-------- Exercise material --------
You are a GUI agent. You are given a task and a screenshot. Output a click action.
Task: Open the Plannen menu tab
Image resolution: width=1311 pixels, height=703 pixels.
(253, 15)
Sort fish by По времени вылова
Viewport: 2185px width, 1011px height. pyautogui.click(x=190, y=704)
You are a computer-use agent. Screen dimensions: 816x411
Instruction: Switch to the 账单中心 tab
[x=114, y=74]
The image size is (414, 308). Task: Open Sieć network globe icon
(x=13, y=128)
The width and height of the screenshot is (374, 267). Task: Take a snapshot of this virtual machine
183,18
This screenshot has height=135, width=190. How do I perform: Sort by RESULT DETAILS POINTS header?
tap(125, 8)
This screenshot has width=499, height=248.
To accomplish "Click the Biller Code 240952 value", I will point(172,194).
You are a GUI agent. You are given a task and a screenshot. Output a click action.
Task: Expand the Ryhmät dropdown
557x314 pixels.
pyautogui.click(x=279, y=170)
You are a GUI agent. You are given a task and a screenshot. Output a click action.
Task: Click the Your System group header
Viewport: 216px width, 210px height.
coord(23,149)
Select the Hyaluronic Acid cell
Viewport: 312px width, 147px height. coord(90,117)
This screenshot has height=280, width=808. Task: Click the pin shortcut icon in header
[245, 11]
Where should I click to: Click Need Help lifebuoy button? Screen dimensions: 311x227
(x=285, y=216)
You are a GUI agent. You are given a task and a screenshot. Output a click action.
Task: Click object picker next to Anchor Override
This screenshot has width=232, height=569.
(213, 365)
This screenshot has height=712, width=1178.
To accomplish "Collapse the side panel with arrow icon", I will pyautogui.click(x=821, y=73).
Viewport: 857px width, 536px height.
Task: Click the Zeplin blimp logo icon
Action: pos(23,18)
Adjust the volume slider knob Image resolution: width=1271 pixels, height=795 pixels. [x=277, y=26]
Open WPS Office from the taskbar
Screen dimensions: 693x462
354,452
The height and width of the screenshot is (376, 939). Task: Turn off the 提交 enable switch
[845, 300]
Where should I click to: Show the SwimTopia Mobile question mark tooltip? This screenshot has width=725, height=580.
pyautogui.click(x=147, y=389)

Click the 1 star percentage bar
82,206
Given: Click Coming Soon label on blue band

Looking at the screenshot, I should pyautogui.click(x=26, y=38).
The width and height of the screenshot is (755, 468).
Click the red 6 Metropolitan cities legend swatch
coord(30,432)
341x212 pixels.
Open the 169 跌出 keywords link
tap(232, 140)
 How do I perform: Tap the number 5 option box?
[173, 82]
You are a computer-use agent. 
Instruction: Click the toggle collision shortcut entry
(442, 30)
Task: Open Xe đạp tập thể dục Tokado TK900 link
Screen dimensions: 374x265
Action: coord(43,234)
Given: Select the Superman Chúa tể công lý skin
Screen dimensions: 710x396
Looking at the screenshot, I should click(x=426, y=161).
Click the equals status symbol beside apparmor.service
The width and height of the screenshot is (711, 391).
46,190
--------
# Exercise prompt
Which lines run from the one holding "This screenshot has width=499, height=248." through the one holding "The width and height of the screenshot is (755, 468)." in the records above? Repeat them exactly, both included, and nothing more.

# Response area
This screenshot has width=499, height=248.
To accomplish "Click the Biller Code 240952 value", I will point(172,194).
You are a GUI agent. You are given a task and a screenshot. Output a click action.
Task: Expand the Ryhmät dropdown
557x314 pixels.
pyautogui.click(x=279, y=170)
You are a GUI agent. You are given a task and a screenshot. Output a click action.
Task: Click the Your System group header
Viewport: 216px width, 210px height.
coord(23,149)
Select the Hyaluronic Acid cell
Viewport: 312px width, 147px height. coord(90,117)
This screenshot has height=280, width=808. Task: Click the pin shortcut icon in header
[245, 11]
Where should I click to: Click Need Help lifebuoy button? Screen dimensions: 311x227
(x=285, y=216)
You are a GUI agent. You are given a task and a screenshot. Output a click action.
Task: Click object picker next to Anchor Override
This screenshot has width=232, height=569.
(213, 365)
This screenshot has height=712, width=1178.
To accomplish "Collapse the side panel with arrow icon", I will pyautogui.click(x=821, y=73).
Viewport: 857px width, 536px height.
Task: Click the Zeplin blimp logo icon
Action: pos(23,18)
Adjust the volume slider knob Image resolution: width=1271 pixels, height=795 pixels. [x=277, y=26]
Open WPS Office from the taskbar
Screen dimensions: 693x462
354,452
The height and width of the screenshot is (376, 939). Task: Turn off the 提交 enable switch
[845, 300]
Where should I click to: Show the SwimTopia Mobile question mark tooltip? This screenshot has width=725, height=580.
pyautogui.click(x=147, y=389)

Click the 1 star percentage bar
82,206
Given: Click Coming Soon label on blue band

Looking at the screenshot, I should pyautogui.click(x=26, y=38).
The width and height of the screenshot is (755, 468).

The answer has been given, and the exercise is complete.